Task prompt. Transcribe the stretch of entries below from the line with "Click the Add Mapping" through the line with "Task: Switch to the NEC tab", exactly and with both ends included; leave out all other lines.

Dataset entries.
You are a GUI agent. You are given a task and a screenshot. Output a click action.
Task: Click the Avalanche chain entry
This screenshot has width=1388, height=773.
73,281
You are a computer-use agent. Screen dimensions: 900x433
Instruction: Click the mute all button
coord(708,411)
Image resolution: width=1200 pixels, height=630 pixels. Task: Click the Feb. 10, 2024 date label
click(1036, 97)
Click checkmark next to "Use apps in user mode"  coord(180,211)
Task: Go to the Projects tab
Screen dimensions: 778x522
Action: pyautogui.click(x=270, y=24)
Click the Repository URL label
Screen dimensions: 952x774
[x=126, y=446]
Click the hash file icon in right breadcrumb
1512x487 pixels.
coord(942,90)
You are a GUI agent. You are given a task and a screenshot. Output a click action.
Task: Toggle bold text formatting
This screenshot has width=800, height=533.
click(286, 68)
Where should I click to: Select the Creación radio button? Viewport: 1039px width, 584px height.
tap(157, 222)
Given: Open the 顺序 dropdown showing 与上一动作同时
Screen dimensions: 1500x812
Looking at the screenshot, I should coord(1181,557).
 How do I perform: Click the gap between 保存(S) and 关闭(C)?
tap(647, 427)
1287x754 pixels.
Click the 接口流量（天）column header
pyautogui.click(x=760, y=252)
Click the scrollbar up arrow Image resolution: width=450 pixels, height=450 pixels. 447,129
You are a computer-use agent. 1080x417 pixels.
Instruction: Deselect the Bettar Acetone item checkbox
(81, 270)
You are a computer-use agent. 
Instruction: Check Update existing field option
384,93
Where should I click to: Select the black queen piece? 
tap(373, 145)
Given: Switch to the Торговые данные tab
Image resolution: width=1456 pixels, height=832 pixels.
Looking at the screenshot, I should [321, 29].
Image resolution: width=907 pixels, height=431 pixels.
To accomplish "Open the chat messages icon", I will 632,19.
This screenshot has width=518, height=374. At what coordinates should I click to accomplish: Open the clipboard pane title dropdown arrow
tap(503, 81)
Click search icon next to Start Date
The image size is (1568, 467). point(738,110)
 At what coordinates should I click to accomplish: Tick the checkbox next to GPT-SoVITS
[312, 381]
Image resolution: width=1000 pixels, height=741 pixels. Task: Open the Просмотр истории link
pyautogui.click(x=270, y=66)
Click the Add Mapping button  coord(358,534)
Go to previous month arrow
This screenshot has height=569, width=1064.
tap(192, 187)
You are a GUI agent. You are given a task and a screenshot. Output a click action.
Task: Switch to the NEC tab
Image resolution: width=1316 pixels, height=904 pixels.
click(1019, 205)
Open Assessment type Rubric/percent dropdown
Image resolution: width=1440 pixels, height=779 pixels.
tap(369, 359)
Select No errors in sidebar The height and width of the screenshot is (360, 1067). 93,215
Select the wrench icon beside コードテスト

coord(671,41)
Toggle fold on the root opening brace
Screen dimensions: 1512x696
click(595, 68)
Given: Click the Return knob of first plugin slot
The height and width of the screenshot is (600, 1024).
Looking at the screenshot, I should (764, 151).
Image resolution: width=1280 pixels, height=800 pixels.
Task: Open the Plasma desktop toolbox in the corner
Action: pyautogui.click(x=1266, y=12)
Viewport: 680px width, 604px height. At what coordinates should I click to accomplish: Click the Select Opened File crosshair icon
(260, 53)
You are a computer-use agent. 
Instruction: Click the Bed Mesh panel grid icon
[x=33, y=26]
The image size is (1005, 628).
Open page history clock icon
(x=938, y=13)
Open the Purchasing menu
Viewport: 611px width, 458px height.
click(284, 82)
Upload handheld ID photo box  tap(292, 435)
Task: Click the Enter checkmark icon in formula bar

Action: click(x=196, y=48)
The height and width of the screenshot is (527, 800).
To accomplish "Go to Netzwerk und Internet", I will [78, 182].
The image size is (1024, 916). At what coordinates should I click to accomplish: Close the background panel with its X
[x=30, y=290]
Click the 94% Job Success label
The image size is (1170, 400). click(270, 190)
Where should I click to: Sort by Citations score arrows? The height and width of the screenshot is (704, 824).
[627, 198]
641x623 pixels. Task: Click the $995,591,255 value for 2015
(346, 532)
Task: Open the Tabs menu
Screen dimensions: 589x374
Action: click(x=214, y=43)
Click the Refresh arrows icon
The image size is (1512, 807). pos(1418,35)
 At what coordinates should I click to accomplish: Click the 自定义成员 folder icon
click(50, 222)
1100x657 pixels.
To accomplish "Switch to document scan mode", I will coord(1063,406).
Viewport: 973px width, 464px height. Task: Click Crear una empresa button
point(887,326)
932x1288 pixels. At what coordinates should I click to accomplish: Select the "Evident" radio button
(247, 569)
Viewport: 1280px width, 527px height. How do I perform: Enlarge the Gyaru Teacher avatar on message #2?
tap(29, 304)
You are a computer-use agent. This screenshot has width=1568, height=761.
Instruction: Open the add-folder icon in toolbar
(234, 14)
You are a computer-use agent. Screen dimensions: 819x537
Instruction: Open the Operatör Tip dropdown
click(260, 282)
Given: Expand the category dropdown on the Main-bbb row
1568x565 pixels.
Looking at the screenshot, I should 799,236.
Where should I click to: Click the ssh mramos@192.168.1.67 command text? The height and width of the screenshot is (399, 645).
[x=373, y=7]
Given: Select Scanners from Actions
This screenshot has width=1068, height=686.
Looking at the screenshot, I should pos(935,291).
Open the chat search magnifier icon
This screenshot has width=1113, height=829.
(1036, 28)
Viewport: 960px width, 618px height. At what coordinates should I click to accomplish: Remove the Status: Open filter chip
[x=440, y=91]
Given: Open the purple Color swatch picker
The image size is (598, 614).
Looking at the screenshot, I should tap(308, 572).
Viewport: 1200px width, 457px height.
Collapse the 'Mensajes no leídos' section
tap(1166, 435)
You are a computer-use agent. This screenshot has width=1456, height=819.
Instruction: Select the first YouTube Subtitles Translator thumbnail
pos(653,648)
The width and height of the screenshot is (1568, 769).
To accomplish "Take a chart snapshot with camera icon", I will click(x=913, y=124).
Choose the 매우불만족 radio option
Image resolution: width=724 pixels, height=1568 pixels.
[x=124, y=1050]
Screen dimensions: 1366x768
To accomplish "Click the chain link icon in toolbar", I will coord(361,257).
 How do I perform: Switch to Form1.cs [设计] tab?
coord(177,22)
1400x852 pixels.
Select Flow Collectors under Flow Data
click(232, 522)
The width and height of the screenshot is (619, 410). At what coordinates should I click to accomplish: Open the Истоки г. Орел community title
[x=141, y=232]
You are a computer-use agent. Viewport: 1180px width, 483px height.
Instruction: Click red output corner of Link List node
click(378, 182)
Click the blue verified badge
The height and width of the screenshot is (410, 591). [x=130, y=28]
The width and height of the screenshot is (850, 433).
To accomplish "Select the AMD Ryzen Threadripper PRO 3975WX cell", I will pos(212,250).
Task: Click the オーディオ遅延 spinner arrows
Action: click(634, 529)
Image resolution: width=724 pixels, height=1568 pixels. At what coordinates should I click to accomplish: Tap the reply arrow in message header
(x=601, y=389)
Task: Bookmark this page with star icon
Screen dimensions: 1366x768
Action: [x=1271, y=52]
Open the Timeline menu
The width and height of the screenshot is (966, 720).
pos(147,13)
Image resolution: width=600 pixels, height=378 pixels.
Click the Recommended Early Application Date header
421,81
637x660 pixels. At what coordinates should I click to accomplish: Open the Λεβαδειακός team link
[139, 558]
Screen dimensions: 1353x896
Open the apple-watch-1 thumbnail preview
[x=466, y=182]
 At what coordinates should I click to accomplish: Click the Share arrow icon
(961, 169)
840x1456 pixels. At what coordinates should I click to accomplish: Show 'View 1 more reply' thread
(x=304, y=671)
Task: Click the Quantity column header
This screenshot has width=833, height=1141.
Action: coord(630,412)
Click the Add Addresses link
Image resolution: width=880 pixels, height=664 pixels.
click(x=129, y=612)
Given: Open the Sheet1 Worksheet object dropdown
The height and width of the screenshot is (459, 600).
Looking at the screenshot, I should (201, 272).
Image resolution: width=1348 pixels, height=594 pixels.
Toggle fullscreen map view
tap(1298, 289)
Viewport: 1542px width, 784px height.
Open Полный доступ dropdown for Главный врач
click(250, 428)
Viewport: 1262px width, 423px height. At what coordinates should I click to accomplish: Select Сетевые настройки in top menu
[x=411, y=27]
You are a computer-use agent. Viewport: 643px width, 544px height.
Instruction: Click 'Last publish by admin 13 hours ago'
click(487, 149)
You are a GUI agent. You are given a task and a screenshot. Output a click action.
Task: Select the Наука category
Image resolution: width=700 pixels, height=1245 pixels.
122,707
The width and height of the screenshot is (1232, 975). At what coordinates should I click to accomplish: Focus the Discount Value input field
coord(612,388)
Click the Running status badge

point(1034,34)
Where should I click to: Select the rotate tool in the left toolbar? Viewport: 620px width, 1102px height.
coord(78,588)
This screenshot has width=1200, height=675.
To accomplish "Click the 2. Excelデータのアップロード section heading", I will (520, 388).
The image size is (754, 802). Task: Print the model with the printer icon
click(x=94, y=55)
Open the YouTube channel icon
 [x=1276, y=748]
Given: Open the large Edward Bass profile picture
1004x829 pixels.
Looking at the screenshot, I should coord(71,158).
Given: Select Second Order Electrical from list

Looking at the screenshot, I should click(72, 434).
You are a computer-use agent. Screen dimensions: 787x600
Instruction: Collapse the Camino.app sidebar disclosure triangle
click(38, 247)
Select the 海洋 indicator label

Task result.
Click the Add Mapping button  coord(358,534)
Go to previous month arrow
This screenshot has height=569, width=1064.
tap(192, 187)
You are a GUI agent. You are given a task and a screenshot. Output a click action.
Task: Switch to the NEC tab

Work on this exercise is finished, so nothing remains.